## TEKS HALAMAN
Setiap orang mempunyai tujuan dalam hidupnya.
Tujuan itu ada yang benar-benar disadari dan diperjuangkan. Namun, ada juga
yang tak disadari karena seseorang mersa hidup itu mengalir begitu saja:
mempunyai keluarga, mempunyai teman dan jaringan sosial, mempunyai pekerjaan,
mempunyai pendidikan, mempunyai harta yang mungkin didapat sendiri atau
warisan. Dengan demikian orang ini tak pernah berpikir apa itu tujuan hidupnya.
Tak pernah terpikirkan, tak ingin memikirkannya, dan tak mempunyai kesempatan
untuk memikirkan. Semuanya hidup terasa ada begitu saja, sudah wajar, sudah
biasa.
Begitu kita
melihat bahwa hidup itu tidak hanya sekedar ada dan berlalu begitu saja,
melihat hidup dari sudut pandang yang berbeda, tentunya baru menyadari bahwa
hidup ada tujuannya. Untuk mencapai tujuan itu seseorang harus berjuang dan harus
berlajar. Dalam proses belajar ini seyogyanya seseorang mempertahankan sikap
dan akal budi seorang pemula. Artinya hendaknya kita selalu siap menerima
pelajaran yang baru. Selalu dengan rendah hati menerima kritik dan saran. Siap
menerima pelajaran baru. Selalu siap dan bersemangat untuk mendapatkan hal-hal
baru. Setiap saat kita melihat dan merasakan hal-hal baru, meskipun dari
pengamatan luar sepertinya yang dilakukan dan dipandang masih sama saja dengan
hari yang lalu. Sanubari dan mata batin dilatih untuk menatap sesuatu dengan
perasaan dan intuisi, segar, dan baru. Dengan cara demikian orang dapat
menghindari kejenuhan dalam belajar, berlatih, atau bekerja.

## SOAL SINGKAT 1
Salin kata demi kata bagian teks tentang tujuan hidup, mulai dari kata-kata "Setiap orang mempunyai" sampai dengan kata-kata "itu tujuan hidupnya.".

Catatan posisi sasaran
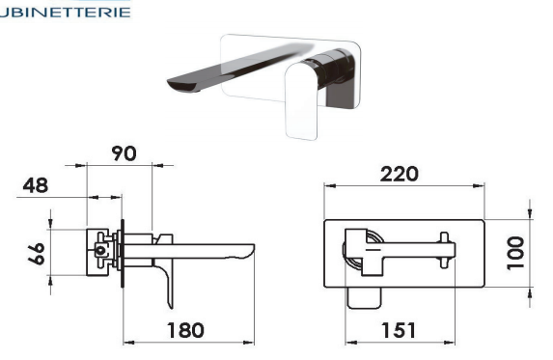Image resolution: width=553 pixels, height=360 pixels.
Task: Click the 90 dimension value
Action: pos(124,153)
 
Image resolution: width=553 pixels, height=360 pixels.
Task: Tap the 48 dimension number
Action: pos(36,185)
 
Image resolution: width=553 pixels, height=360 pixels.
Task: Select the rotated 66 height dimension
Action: pos(37,254)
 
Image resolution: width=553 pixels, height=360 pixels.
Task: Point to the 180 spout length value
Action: pos(185,330)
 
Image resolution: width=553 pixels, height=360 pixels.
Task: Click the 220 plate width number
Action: pos(400,174)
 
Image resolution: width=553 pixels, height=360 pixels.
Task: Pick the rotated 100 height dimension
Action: pos(515,253)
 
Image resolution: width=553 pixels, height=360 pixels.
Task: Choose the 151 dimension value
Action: pos(399,330)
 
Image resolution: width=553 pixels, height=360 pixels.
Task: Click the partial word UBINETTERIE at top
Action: pos(66,13)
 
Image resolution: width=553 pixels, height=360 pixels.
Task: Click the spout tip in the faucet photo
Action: pos(181,86)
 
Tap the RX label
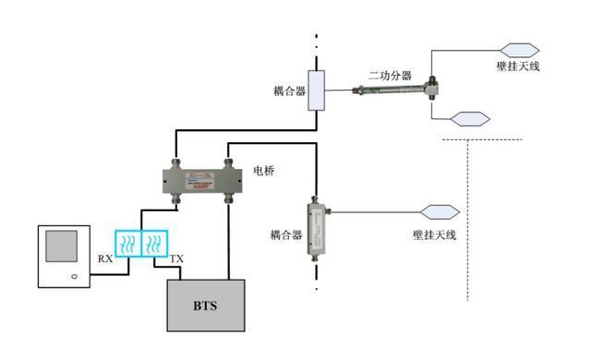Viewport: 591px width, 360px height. pos(105,259)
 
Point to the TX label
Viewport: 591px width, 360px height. pos(175,259)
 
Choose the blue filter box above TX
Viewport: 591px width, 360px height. pos(155,243)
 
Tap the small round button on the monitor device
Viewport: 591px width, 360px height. pos(72,276)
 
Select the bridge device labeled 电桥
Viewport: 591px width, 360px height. pos(202,174)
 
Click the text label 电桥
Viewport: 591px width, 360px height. pos(264,172)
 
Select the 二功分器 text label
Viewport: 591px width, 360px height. pos(390,76)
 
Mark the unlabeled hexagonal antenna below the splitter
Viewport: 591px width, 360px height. pos(469,117)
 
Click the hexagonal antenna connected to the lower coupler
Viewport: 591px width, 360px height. pos(440,212)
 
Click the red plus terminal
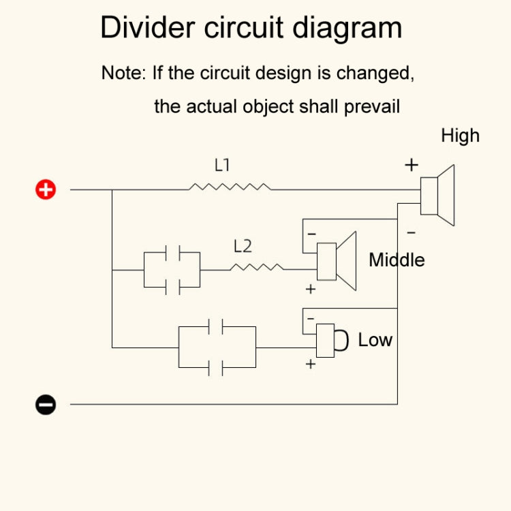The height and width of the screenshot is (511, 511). tap(46, 189)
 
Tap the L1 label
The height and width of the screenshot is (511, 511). tap(223, 165)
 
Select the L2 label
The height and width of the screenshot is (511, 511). tap(243, 246)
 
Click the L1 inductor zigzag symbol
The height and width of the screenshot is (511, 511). tap(230, 186)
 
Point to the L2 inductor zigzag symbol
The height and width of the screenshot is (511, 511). tap(257, 267)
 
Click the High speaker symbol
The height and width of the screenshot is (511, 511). tap(437, 196)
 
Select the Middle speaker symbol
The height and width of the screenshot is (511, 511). tap(337, 261)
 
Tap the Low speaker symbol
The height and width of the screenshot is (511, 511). tap(330, 339)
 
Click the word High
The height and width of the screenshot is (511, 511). tap(460, 136)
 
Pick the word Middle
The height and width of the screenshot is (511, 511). tap(397, 260)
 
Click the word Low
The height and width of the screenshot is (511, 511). tap(375, 339)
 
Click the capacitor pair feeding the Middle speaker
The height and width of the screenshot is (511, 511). tap(172, 270)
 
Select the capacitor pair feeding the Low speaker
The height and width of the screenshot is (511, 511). tap(217, 347)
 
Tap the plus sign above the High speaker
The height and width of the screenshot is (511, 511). tap(412, 165)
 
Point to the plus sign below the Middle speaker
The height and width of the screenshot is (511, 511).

## SOAL SINGKAT 2
Pada daftar, ganti "speaker symbol" dengan "loudspeaker icon" di baris-baris mulai dari baris yang memuat "Click the High speaker symbol" sampai dengan baris yang memuat "511). tap(375, 339)", termasuk kedua baris tersebut. Tuliskan hanya baris-baris itu dan biarkan semua bagian lainnya tetap sama.

## JAWABAN LATIHAN 1
Setiap orang mempunyai tujuan dalam hidupnya.
Tujuan itu ada yang benar-benar disadari dan diperjuangkan. Namun, ada juga
yang tak disadari karena seseorang mersa hidup itu mengalir begitu saja:
mempunyai keluarga, mempunyai teman dan jaringan sosial, mempunyai pekerjaan,
mempunyai pendidikan, mempunyai harta yang mungkin didapat sendiri atau
warisan. Dengan demikian orang ini tak pernah berpikir apa itu tujuan hidupnya.

## JAWABAN LATIHAN 2
Click the High loudspeaker icon
The height and width of the screenshot is (511, 511). tap(437, 196)
 
Select the Middle loudspeaker icon
The height and width of the screenshot is (511, 511). tap(337, 261)
 
Tap the Low loudspeaker icon
The height and width of the screenshot is (511, 511). tap(330, 339)
 
Click the word High
The height and width of the screenshot is (511, 511). tap(460, 136)
 
Pick the word Middle
The height and width of the screenshot is (511, 511). tap(397, 260)
 
Click the word Low
The height and width of the screenshot is (511, 511). tap(375, 339)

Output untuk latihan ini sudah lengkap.